Hikayat Sengkuni dan
Kresna
Seperti kisah
pewayangan, di panggung politik semua orang memiliki peran. Ada yang berperan
seperti Sengkuni. Ada pula yang berperan seperti Kresna.
Oleh : TRIAS KUNCAHYONO
KOMPAS, 5 Agustus 2019 13:16 WIB
Delapan kuda menarik
kereta perang yang dinaiki Batara Kresna sebagai sais dan Arjuna. Itulah Patung
Kuda Arjuna Wijaya. Patung itu berdiri gagah, kokoh, dan menarik perhatian di
ujung selatan Jalan Merdeka Barat.
Patung Kuda Arjuna
Wijaya adalah patung karya maestro pematung dari Bali, Nyoman Nuarta. Ide
pembuatan patung itu dari Presiden Soeharto dan dibangun pada 1987. Pada zaman
Basuki Tjahaja Purnama (Ahok) menjabat sebagai Gubernur DKI Jakarta, tahun
2015, patung tersebut direnovasi.
Mereka—Pandawa dan
Kurawa—berperang, saling bunuh pula dengan cara yang sangat keji, demi yang
namanya Kerajaan Hastinapura.
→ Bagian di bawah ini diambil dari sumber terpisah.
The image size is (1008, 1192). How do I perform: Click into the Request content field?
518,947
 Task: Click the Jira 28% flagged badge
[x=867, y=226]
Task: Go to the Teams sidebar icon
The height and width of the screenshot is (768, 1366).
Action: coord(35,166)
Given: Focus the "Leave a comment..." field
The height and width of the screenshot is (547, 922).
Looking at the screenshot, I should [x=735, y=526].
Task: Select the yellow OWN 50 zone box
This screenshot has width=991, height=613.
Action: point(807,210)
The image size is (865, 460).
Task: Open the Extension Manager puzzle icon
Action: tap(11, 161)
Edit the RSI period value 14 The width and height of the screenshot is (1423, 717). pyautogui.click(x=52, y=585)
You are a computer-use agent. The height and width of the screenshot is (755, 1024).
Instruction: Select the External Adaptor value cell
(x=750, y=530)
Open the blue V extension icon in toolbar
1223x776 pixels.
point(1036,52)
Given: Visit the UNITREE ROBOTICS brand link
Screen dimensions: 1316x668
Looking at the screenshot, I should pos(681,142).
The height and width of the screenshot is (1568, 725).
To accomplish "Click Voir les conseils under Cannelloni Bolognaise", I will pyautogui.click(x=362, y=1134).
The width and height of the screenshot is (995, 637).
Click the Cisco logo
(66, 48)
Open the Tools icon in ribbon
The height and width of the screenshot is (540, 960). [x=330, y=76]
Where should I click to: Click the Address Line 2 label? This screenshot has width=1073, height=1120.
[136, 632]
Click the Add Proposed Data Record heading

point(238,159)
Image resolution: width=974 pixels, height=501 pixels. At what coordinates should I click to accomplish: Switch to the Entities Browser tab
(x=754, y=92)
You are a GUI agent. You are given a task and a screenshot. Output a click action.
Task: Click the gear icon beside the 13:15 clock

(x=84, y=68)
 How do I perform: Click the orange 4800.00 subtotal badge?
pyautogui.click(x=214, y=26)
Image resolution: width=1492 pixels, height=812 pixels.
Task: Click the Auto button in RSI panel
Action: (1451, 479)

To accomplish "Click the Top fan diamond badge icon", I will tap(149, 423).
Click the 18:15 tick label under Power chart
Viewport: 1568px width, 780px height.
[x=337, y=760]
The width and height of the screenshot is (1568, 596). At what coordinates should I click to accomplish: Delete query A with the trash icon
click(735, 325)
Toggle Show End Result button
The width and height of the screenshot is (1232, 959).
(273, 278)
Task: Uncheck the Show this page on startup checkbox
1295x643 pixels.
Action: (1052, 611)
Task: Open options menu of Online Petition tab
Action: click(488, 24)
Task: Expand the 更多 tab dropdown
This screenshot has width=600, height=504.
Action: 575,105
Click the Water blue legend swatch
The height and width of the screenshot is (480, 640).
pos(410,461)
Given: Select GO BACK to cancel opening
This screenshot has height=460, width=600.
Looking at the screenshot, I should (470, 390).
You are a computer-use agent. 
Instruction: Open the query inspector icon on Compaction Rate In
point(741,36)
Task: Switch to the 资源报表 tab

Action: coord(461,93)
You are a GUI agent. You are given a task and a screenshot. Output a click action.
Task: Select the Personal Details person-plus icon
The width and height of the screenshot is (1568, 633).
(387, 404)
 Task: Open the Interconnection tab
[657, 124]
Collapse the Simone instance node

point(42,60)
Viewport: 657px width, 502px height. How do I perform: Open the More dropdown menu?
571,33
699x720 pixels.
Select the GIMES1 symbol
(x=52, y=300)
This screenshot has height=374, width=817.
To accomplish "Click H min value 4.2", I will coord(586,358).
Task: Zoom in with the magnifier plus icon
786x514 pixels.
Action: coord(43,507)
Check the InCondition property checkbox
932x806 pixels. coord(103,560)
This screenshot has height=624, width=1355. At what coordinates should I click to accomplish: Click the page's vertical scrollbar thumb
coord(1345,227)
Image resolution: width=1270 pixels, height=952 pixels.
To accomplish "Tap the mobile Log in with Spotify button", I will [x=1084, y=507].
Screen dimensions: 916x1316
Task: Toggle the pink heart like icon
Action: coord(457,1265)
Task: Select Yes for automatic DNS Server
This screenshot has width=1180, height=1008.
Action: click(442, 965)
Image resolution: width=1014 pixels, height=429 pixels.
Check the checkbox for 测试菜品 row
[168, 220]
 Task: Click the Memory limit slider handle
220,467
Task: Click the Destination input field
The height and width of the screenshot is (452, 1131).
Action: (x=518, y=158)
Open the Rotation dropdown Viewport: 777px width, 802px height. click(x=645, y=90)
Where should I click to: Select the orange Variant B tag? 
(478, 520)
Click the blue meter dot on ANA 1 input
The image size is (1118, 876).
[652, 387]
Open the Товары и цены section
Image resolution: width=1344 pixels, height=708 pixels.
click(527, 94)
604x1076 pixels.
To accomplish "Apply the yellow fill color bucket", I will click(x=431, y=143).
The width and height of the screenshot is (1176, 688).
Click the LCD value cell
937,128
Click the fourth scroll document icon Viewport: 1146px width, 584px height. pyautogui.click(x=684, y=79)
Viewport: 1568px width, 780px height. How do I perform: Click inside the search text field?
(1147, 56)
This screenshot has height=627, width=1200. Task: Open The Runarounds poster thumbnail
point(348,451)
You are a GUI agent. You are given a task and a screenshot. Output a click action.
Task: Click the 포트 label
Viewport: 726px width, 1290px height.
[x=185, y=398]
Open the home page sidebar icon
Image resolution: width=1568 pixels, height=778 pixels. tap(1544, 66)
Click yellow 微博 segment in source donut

Padahal, mereka satu saudara. Satu darah; darah
Kuru. Satu anak bangsa.
Akan tetapi, ada yang
melihat bahwa Bharatayudha memberikan pelajaran tentang nilai-nilai kejujuran,
kesetiaan, persaudaraan, perjuangan membela kebenaran, dan kesediaan memaafkan
demi kebaikan bersama. Kecuali itu, epos ini dengan jelas menggambarkan bahwa
manusia yang berbudi luhur juga memiliki kelemahan; sementara yang berwatak
buruk juga memiliki sisi baik. Tak ada manusia yang sempurna. Bharatayudha
menggambarkan tabiat, karakter manusia.
Salah satu tokoh yang
sangat berperan dalam Bharatayudha adalah Batara Kresna, Raja Dwarawati yang
adalah titisan Batara Wisnu. Kresna bisa disebut sebagai auktor intelektualis
dalam Bharatayudha. Auktor intelektualis inilah yang, menurut Bertens, berarti pencetus
ide, orang yang untuk pertama kali mengemukakan suatu pikiran atau rencana,
otak atau brain di balik suatu peristiwa.
Dari sini, jelas bahwa
maknanya tidak selalu negatif. Kresna adalah auktor intelektualis, dalam arti
yang tidak selalu negatif. Ini berbeda dengan Patih Hastinapura, Sengkuni, yang
juga seorang auktor intelektualis dalam arti yang serba negatif. Sengkuni yang
ketika muda bernama Harya Suman atau Raden Trigantalpati adalah tokoh yang
selalu membuat persoalan, yang menanamkan benih dengki-iri, penebar fitnah,
penebar pikiran negatif, dendam, dan juga nafsu angkara murka di dalam hati dan
pikiran orang-orang Hastinapura.
Sengkuni sejak
kelahirannya telah ditakdirkan membawa watak culas. Kelahirannya ditandai
dengan terusirnya seorang dewa dari kayangan. Dewa yang memang memangku sifat
culas, yaitu Batara Dwapara. Terusirnya Batara Dwapara itu bersamaan dengan
lahirnya Harya Suman. Sengkuni tertakdir sebagai tukang memanasi suasana. Maka,
sepanjang hidupnya, ia telah berlaku mengipas segala bentuk bara angkara
sekecil apa pun menjadi berkobar liar menyambar-nyambar.
Tokoh ini pula,
Sengkuni, yang memprovokasi Raja Hastina, Duryudana, untuk menolak ajakan damai
Kresna. Sengkuni mendorong Duryudana memilih perang habis-habisan melawan
Pandawa untuk mempertahankan Kerajaan Hastinapura yang bukan haknya, dalam
Bharatayudha.
Sengkuni adalah
gambaran orang yang memiliki sifat drengki (dengki), yakni orang yang tidak
senang melihat orang lain senang dan berusaha untuk mencelakakannya. Dalam
kisah Bharatayudha, Sengkuni mati secara mengerikan dengan tubuh dicabik-cabik
oleh Bima. Dalam peribahasa Jawa dikatakan, Sapa nandur ngunduh, sapa nggawe
nganggo, ”siapa menabur angin akan menuai badai”.
Sementara Kresna,
syahdan menurut yang empunya cerita, adalah auktor intelektualis yang lain.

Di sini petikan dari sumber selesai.